Given text
*****

Personal information
- Born: September 21, 1945 (age 80) Milwaukee, Wisconsin, U.S.
- Listed height: 6 ft 4 in (1.93 m)
- Listed weight: 238 lb (108 kg)

Career information
- High school: Solomon Juneau (Milwaukee)
- College: Iowa State; Lakeland;
- NFL draft: 1969: 6th round, 151st overall pick

Career history

Playing
- Los Angeles Rams (1969–1974); San Diego Chargers (1975–1978);

Coaching
- El Cajon Western (1987);

Career NFL statistics
- Receptions: 106
- Receiving yards: 1,266
- Receiving touchdowns: 5
- Stats at Pro Football Reference

= Pat Curran (American football) =

American football player (born 1945)

*****

Data under study
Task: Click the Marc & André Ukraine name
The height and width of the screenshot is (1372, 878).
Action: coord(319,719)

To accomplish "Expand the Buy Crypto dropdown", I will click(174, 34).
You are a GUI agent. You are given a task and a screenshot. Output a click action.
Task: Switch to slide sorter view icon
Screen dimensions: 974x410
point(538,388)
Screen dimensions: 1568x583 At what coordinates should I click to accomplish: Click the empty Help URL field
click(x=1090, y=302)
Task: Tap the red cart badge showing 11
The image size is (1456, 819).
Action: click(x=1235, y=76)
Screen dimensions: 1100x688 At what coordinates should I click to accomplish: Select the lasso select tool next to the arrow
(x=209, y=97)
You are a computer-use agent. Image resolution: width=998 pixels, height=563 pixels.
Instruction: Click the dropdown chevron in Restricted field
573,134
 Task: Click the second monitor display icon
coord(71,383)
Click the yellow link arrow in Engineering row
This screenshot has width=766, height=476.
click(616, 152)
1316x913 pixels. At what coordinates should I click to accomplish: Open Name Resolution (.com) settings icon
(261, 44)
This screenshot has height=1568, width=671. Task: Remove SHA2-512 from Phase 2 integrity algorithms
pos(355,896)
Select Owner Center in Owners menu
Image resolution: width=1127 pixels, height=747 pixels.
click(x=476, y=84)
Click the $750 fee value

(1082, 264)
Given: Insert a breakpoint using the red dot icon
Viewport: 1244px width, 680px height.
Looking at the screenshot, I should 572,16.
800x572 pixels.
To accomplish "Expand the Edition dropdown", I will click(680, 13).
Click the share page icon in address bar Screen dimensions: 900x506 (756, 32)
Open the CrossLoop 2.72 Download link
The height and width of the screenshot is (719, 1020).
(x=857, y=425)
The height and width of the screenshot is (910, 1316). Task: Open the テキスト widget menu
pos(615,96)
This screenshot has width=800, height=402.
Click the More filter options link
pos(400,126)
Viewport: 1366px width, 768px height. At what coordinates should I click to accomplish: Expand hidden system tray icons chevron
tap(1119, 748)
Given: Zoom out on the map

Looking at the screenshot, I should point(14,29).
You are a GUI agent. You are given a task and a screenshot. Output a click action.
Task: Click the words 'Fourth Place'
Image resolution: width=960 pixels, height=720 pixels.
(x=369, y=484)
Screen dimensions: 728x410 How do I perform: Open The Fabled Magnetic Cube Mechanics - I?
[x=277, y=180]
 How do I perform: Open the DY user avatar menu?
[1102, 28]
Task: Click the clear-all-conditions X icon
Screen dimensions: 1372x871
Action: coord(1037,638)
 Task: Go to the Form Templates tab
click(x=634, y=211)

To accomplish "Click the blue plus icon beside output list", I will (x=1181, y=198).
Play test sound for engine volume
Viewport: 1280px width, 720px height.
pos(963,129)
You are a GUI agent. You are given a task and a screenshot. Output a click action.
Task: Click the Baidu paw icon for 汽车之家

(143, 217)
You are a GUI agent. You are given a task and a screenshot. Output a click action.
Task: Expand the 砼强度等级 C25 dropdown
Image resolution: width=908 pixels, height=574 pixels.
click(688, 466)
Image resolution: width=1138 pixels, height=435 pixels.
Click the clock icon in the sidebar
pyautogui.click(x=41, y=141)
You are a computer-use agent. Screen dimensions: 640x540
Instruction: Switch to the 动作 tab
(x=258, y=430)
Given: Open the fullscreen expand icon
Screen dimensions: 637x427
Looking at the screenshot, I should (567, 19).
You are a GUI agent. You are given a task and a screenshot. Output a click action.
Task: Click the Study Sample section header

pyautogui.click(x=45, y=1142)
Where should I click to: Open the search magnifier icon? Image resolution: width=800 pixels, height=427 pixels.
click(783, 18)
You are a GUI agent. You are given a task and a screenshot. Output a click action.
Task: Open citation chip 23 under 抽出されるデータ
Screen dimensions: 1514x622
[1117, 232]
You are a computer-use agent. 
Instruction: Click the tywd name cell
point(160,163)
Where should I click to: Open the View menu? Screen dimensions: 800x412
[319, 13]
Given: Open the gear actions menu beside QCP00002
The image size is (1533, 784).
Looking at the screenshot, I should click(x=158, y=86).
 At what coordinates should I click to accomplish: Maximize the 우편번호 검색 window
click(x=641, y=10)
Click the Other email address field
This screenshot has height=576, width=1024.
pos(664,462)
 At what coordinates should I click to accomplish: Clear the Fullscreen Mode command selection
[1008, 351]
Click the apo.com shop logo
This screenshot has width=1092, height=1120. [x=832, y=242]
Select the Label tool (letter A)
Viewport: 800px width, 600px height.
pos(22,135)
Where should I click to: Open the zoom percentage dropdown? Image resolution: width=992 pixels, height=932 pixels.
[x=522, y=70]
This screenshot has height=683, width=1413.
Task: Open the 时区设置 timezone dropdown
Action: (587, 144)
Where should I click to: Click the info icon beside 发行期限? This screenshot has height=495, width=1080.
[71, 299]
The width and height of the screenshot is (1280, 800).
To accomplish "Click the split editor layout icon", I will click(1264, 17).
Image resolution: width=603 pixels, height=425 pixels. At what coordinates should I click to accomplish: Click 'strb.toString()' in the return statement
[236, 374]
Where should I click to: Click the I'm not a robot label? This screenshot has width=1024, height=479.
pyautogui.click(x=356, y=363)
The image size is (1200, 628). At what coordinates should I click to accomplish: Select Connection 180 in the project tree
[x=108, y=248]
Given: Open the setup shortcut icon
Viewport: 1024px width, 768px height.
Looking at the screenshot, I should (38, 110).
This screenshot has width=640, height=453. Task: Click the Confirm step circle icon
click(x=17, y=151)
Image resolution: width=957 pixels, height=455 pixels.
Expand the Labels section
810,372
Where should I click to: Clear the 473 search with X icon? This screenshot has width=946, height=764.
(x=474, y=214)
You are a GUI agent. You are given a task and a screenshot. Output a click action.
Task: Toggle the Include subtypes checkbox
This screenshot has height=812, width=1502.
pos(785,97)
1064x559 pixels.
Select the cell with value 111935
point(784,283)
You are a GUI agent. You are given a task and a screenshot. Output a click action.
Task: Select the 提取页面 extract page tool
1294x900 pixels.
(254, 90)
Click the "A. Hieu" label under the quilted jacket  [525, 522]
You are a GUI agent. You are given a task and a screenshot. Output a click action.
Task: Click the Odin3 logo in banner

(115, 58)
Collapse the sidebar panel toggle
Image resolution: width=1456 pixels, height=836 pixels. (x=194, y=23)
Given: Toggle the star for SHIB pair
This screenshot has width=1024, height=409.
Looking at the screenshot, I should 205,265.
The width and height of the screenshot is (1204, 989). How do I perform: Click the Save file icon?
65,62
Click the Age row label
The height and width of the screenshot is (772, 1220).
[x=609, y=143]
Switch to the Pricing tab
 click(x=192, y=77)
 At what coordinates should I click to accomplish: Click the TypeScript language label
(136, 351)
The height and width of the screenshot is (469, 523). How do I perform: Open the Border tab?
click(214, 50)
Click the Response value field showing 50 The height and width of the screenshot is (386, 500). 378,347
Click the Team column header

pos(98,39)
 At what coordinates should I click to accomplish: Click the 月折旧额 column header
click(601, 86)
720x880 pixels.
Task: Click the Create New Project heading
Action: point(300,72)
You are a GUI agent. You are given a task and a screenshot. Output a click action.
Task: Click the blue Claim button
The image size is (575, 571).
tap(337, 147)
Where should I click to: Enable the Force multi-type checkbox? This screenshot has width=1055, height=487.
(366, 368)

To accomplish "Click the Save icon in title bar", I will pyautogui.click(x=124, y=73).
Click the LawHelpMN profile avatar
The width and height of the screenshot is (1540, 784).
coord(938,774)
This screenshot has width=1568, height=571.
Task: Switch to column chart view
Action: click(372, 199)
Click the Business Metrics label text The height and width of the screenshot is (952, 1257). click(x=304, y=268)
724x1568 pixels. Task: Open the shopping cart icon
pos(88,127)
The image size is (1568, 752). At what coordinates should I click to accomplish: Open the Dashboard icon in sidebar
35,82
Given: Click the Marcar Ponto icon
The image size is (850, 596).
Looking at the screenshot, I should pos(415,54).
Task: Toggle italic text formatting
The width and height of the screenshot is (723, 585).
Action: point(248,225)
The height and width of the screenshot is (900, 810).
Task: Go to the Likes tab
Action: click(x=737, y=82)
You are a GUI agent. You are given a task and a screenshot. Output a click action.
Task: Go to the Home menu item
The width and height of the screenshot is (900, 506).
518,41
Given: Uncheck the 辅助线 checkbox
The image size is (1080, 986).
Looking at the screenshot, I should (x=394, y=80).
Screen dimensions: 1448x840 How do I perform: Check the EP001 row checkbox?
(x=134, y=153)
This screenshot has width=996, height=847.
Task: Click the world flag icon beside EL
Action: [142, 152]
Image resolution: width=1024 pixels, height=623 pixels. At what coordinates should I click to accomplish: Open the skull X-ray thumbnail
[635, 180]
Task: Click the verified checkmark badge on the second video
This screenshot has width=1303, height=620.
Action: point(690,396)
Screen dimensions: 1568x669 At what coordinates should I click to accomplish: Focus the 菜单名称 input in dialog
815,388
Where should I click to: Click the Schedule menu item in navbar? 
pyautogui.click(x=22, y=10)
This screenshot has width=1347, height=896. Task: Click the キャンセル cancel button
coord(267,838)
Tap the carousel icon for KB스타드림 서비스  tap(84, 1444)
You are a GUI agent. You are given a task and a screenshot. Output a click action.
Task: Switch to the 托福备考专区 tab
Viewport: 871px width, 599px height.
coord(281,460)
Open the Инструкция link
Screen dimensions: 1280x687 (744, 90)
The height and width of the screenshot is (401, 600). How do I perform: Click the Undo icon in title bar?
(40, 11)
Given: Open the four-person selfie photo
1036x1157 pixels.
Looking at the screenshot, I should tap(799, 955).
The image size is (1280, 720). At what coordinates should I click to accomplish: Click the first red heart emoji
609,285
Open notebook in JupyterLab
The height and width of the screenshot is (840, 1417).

*****

Exercise requirements
1/ According to the Pat Curran profile, which team did he play for from 1975 to 1978?
2/ Reproduce the Pat Curran profile starting at the words "Career NFL statistics" and stopping after "player (born 1945)".
3/ Continue the Pat Curran profile from where it ends.

Responses in order
1/ The San Diego Chargers.

2/
Career NFL statistics
- Receptions: 106
- Receiving yards: 1,266
- Receiving touchdowns: 5
- Stats at Pro Football Reference

= Pat Curran (American football) =

American football player (born 1945)

3/
Pat Curran (born September 21, 1945) is an American former professional football tight end. Curran played for the National Football League (NFL)'s Los Angeles Rams and San Diego Chargers between 1969 and 1978. In 1969, Pat Summerall while announcing the syndicated NFL Films series This Week in Pro Football dubbed Curran "the meanest man in the NFL" due to Curran's penchant for "spearing" opponents; flying head first and using his helmet to brutally strike into their mid-sections, a type of blocking and tackling technique or maneuver that has since been outlawed in the league.

Curran is a 1964 graduate of Milwaukee's Solomon Juneau High School and a 1968 graduate of Lakeland College near Sheboygan, Wisconsin. He was a two-time NAIA All-American while playing running back at Lakeland and he set a number of school records. Today, he holds Lakeland school records in career, single season and single game scoring and touchdowns, he is #3 in career rushing yards and #4 in single season rushing yards. He is a member of Lakeland's Athletic Hall of Fame.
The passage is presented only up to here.